According to Co-op Funeralcare, the funeral business market has been hit as the UK death rate has fallen.
The group also said that its conscious decision to not change its prices in a increasingly competitive market had weighed on its growth ambitions.
Death Rates Falling
The recent news from Co-op Funeralcare comes on the back of a surprise 10% drop in the death rate with revenues at Co-operative Group’s funeral business slipping by 6% as a result.
In its financial statement, the group said: “The unexpected fall in the death rate has been a key factor in our performance,” adding that holding prices in a changing market had also dragged revenues down.
Funerals numbers fell from 53,213 this time last year to 48,423 in the first half of this year, according to the Co-operative Group’s statement.
According to government figures, in the UK, the mortality rate has steadily decreased between 2001 and 2016. Since 2016, however, the death rate has fluctuated and the rate of improvement has reduced meaning that death and taxes will once again be in perfect parity as they have for time immemorial.
Did Brexit Cause the Drop in Death Rate?
It would be hard for the PM (at the time of writing) Boris Johnson not to try and claim this as a victory for leaving the EU but on what may have driven this drop in deaths, Co-operative’s chief executive Steve Murrells said: “The weather plays a part and the fluctuation in the death rate is ever thus.”
However, before you reach for the BBC weather forecast, he also noted “I suspect if we do have the Beast from the East returning early next year the death rate will start to rise again”.
Mr Murrells also said that the funeral industry in general was going through a “significant change”, and that the Co-op was now focused on “resetting our business model and making sure we’re match fit for a changing market”.
The company said it would concentrate on innovation, choice, flexibility and partnerships.
The mutually-owned Co-op group saw pre-tax profits fall by £19m to £25m in the first half of the year, compared to the same period in 2018.
However, whilst the death rate in general has seen a somewhat out of character drop, sadly there are some deaths that could be much more avoidable if only those whom needed it, had access to the help they deserve.
Suicides: Plan revealed to reduce number of deaths
A plan has been unveiled to reduce Northern Ireland’s suicide rate by 10% in the next five years.
The commitment is contained in the long-awaited Protect Life 2 suicide prevention strategy published by the Department of Health.
Chief Medical Officer Dr Michael McBride said: “There is no bigger public health challenge.”
- Three times as many people die by suicide in Northern Ireland each year than are killed in road traffic collisions.
- A total of 219,000 people have been directly affected by suicide since 2005
- More than 70% of people who die by suicide are not known to mental health services
- 10% of 15/16 year olds have self-harmed at some stage
In the UK & Republic of Ireland, there were 6,859 suicides in 2018. In the UK, there were 6,507 suicides. In the Republic of Ireland, there were 352 suicides.
Deaths by suicide rose by 11.8% in the UK in 2018 and in the UK, men are three times as likely to die by suicide than women. In the Republic of Ireland, the rate is four times higher among men than women.
World Suicide Prevention Day.
Every 40 seconds, someone loses their life to suicide.
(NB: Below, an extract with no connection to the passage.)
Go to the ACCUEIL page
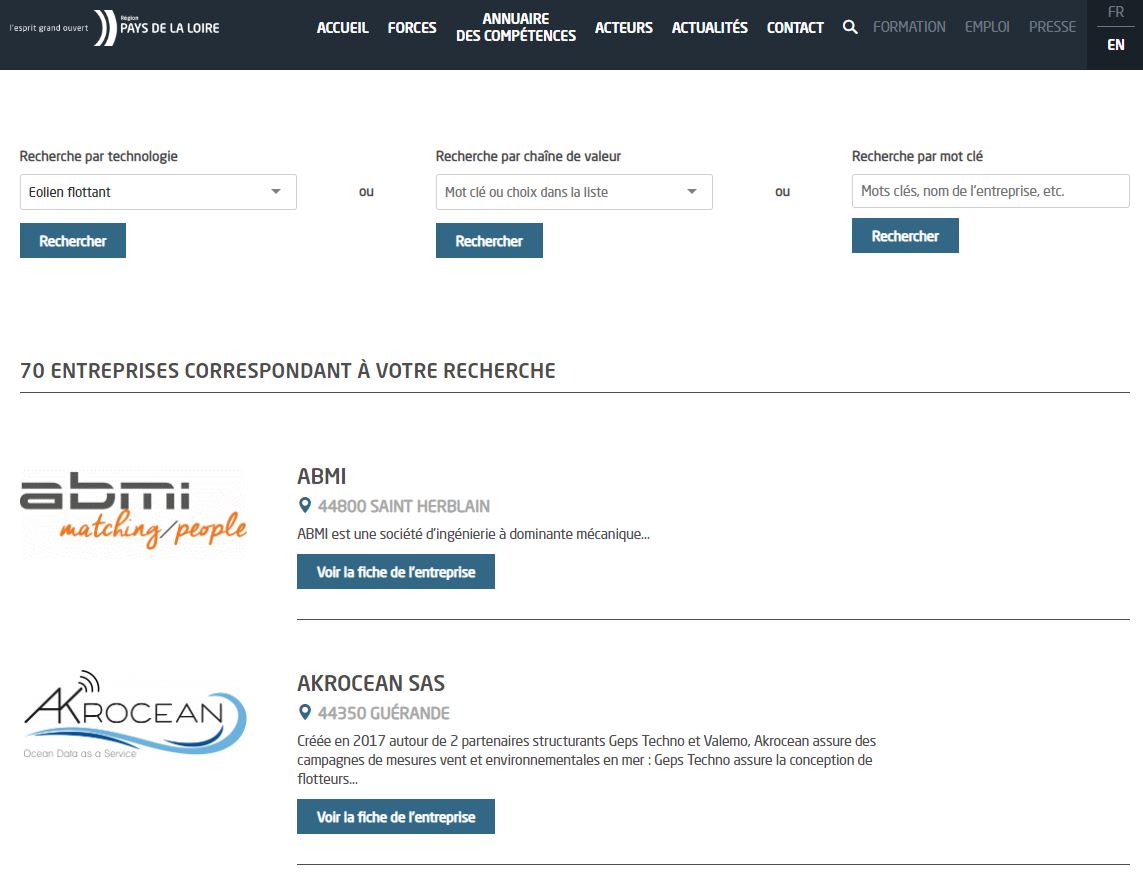The width and height of the screenshot is (1143, 876). pyautogui.click(x=343, y=28)
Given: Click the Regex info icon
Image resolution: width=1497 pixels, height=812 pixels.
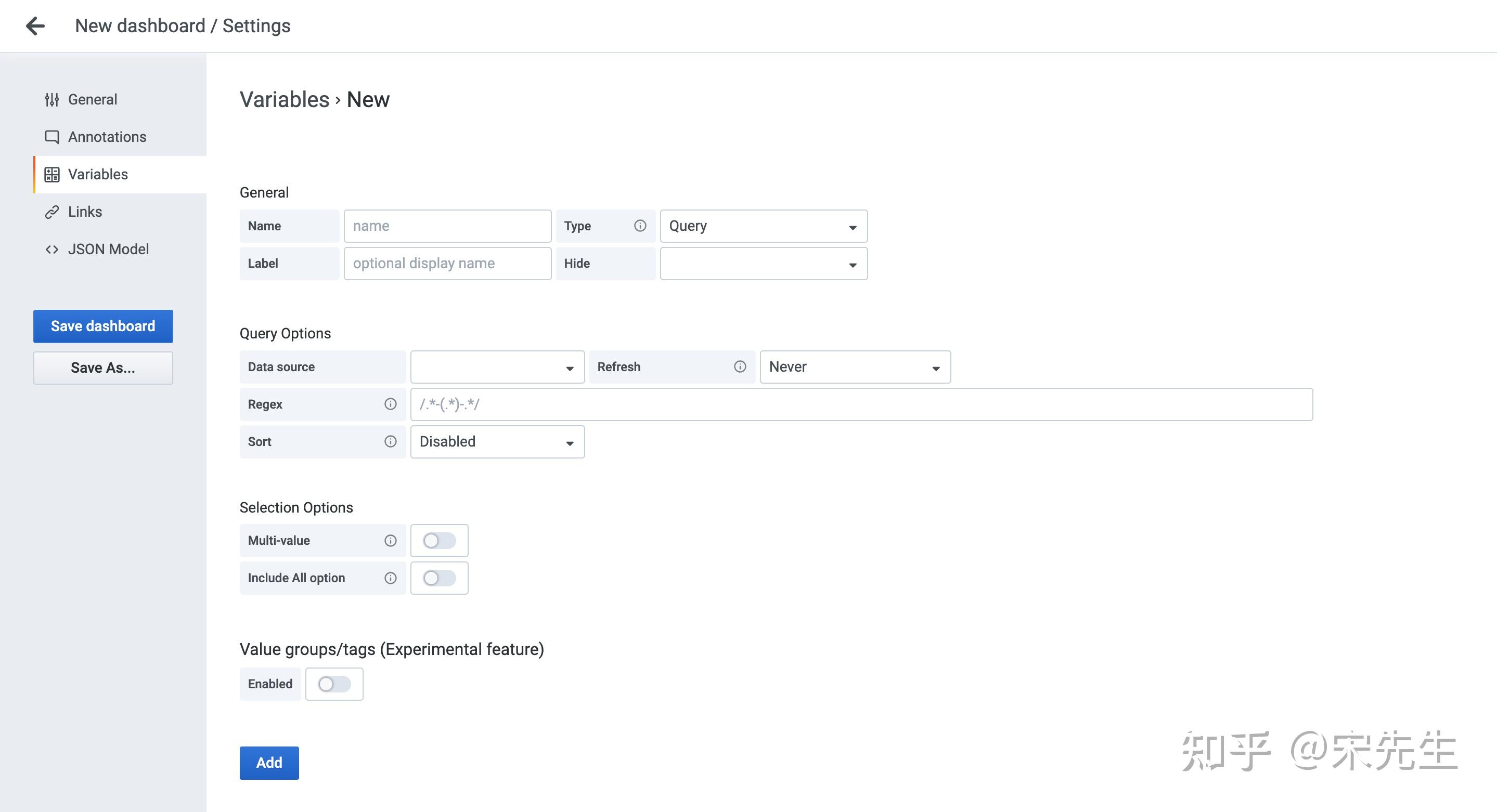Looking at the screenshot, I should point(391,404).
A very stark figure made the focus of World Suicide Prevention Day (today) Tuesday 12th September
What age will you die?
Co-op Funeralcare will be keeping an eye on figures released this week in the Daily Mirror show a huge north-south divide with some of the most deprived towns in the country also having the worst life expectancy rates.
Towns in the north of England have the worst life expectancy rates in the country, Mirror Online figures reveal.
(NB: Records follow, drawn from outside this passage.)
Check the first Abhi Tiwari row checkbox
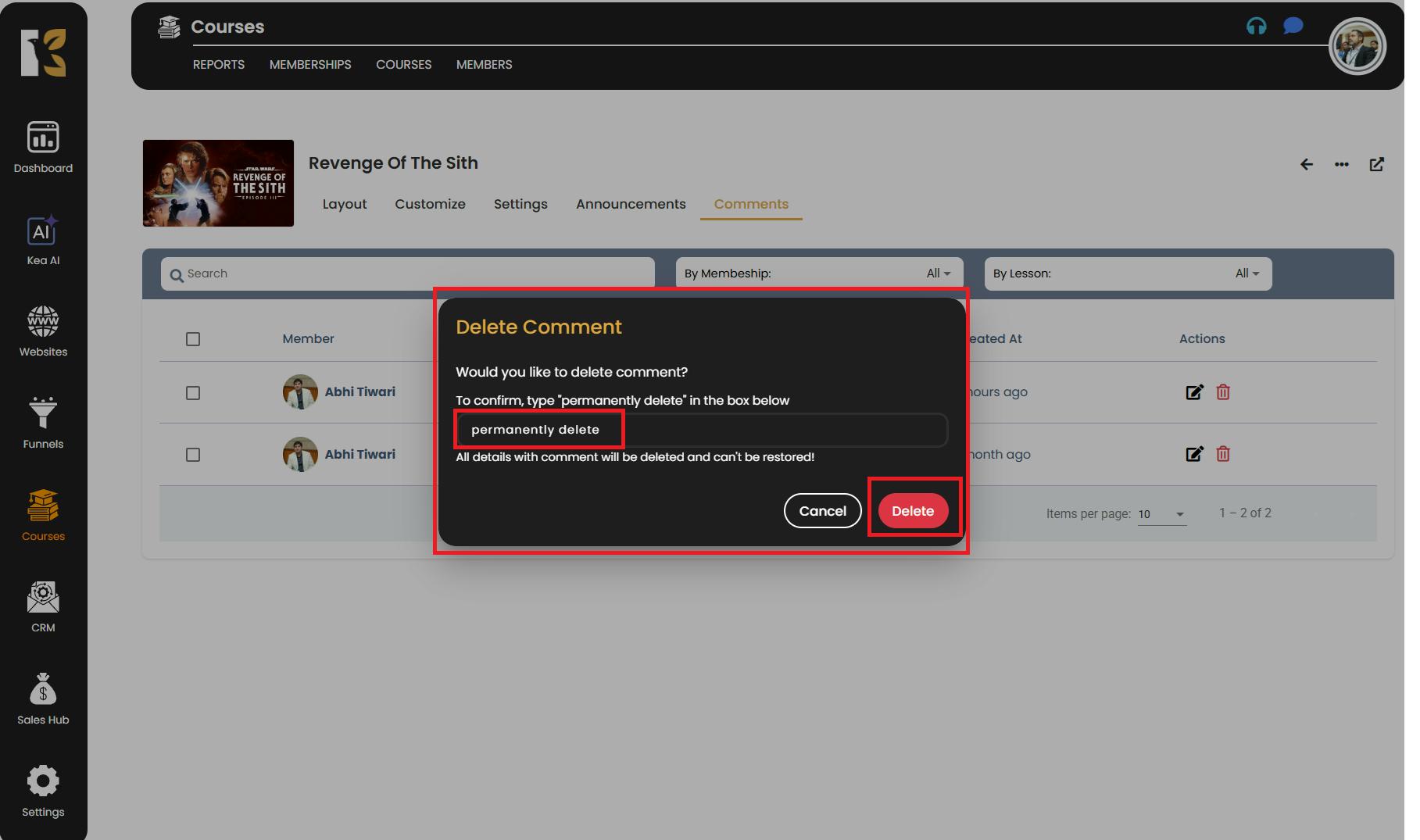Screen dimensions: 1420x840 [x=193, y=393]
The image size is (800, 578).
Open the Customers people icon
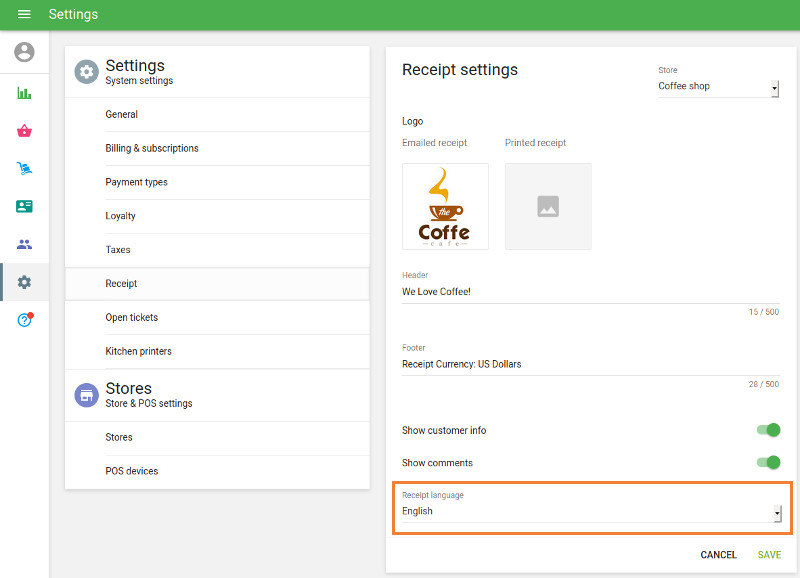point(24,244)
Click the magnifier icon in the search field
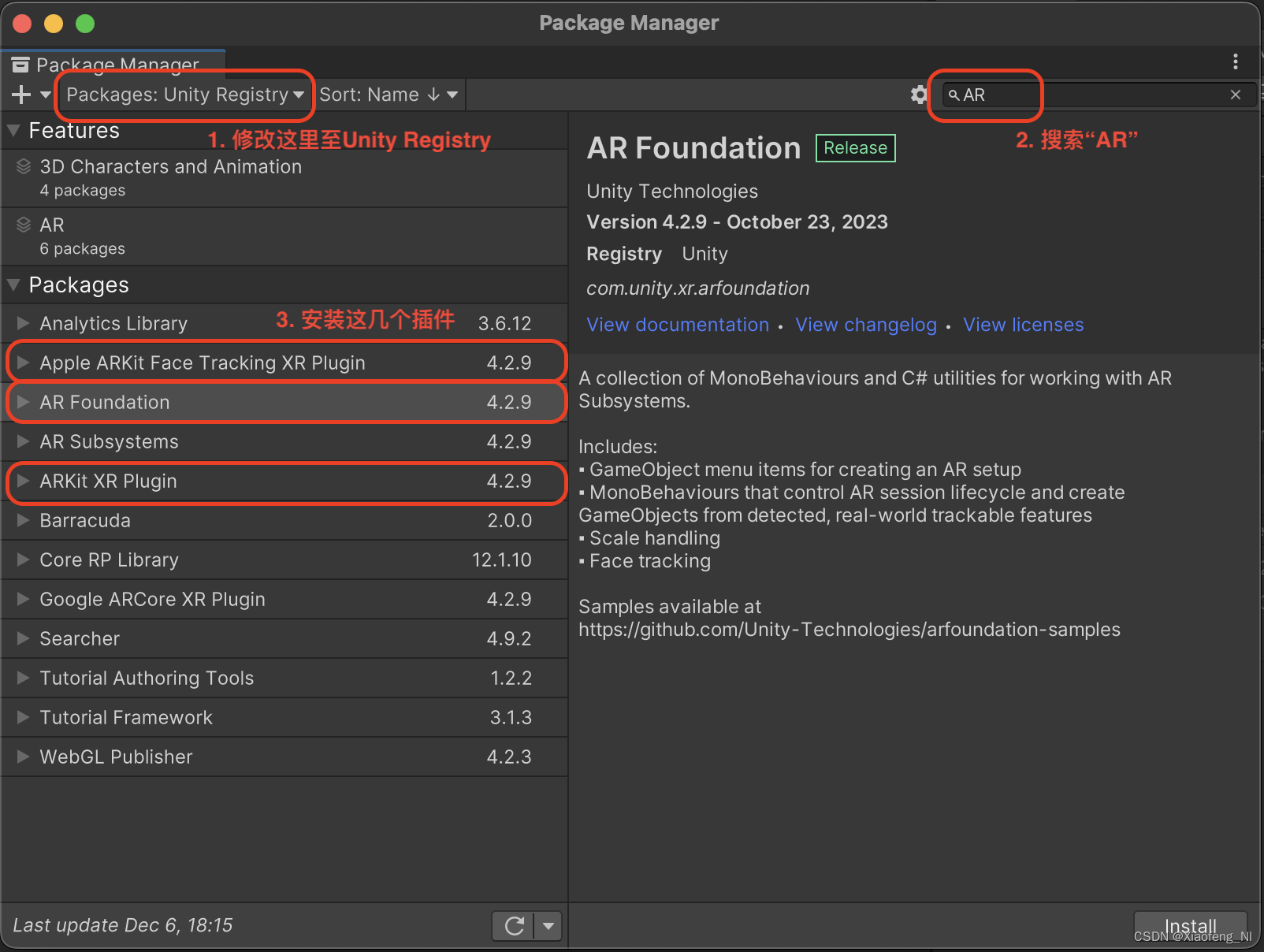 tap(954, 95)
You are more likely to die up to eight years earlier in the north of England than you are in the south.
Average life expectancy in Blackpool is 76 while those living in the London borough of Kensington and Chelsea could expect to live until they are 84.
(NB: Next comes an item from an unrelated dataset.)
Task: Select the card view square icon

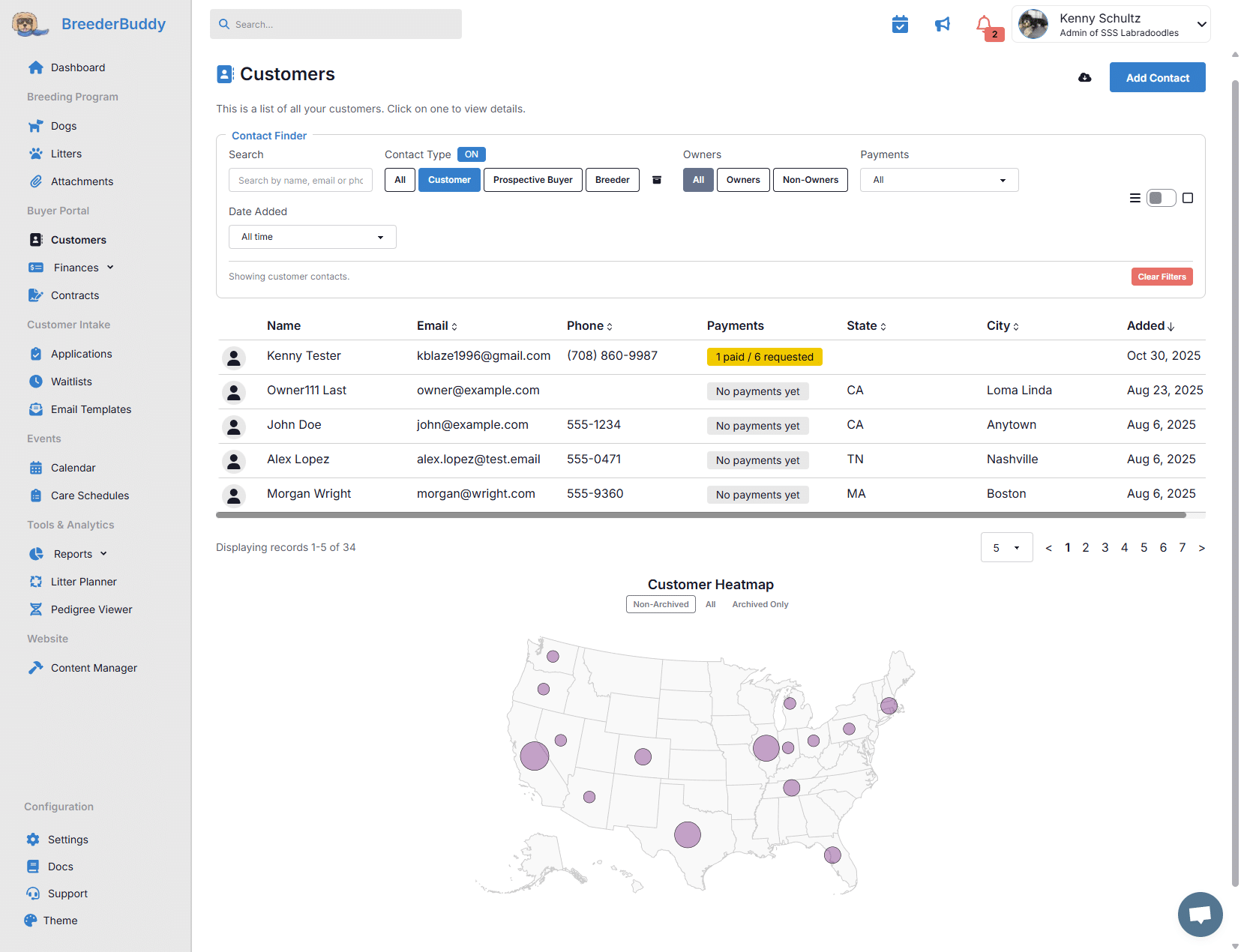Action: (1188, 198)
Bottom 20 areas for life expectancy
- Blackburn with Darwen
Top 20 areas for life expectancy
- Kensington and Chelsea
- East Dorset
- Richmond upon Thames
- Vale of White Horse
- Epsom and Ewell
- South Cambridgeshire
- South Oxfordshire
- South Lakeland
Mortality is inevitable for us all and whilst the data suggests there has been a blip in the overall mortality rate, Co-op Funeralcare can be certain that just as much as the UK citizens will be taxed, many of us will be a customer of theirs soon enough.